Sie schlug den Kragen ihres Mantels hoch und zog den Kopf ein. Bei diesem Wetter jagt man doch keinen Hund vor die Tür! Matschig-bunte Blätter wirbelten an ihr vorbei und der Wind zerrte unersättlich an ihren langen Haaren. War das widerlich! Sie würde Stunden brauchen, um die Fitze aus den braunen Locken wieder herauszukämmen! Mal abgesehen davon, dass sie Stunden für diese Frisur gebraucht hatte. Und nun machten zehn Minuten Fußweg alles wieder zunichte.

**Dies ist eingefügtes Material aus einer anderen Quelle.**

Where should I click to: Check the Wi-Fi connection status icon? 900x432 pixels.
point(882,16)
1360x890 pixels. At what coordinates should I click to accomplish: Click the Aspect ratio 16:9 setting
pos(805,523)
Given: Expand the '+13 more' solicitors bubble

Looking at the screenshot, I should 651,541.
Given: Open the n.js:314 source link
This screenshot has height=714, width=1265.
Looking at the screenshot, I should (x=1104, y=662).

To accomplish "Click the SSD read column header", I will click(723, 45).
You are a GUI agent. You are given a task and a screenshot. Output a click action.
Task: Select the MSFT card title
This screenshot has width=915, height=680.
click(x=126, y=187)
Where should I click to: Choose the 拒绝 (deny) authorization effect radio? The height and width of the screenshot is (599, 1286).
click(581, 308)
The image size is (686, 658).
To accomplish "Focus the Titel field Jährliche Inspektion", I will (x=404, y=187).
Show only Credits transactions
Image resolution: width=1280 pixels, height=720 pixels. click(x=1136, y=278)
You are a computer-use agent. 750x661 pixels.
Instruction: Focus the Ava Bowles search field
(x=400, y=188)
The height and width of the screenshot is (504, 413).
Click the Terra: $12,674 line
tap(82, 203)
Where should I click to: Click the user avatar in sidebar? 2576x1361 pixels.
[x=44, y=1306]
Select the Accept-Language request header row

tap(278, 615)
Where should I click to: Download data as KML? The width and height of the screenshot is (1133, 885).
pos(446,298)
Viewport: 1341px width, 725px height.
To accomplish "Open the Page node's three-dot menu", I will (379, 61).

Noch gestern hatte sie mit Luzie einen Eiskaffee bei ihrem Lieblingsitaliener getrunken. Bei strahlendem Sonnenschein und azurblauem Himmel. Kurz hatte sie sogar überlegt, ihr Gesicht mit Sonnenmilch einzucremen. Und heute? Ein Herbststurm vom Feinsten.
Sie klemmte ihre Handtasche noch fester unter den Arm. Ihre Füße knietschten mittlerweile in ihren Highheels. Trotz der Acht-Zentimeter-Absätze hatte das Pfützenwasser sämtliche Nähte aufgeweicht und war nach innen gezogen. Dabei hatte sie um jede Schmutzlache einen großen Bogen gemacht. „So ein Mist!“ Zu allem Überfluss begann es auch wieder zu nieseln. Sie zog den Kragen noch höher und wünschte sich eine Kapuze an ihren Mantel. Ihr Schirm war nur Zierde. Der heftige Wind würde ihn ja doch sofort gegen die Streben umklappen.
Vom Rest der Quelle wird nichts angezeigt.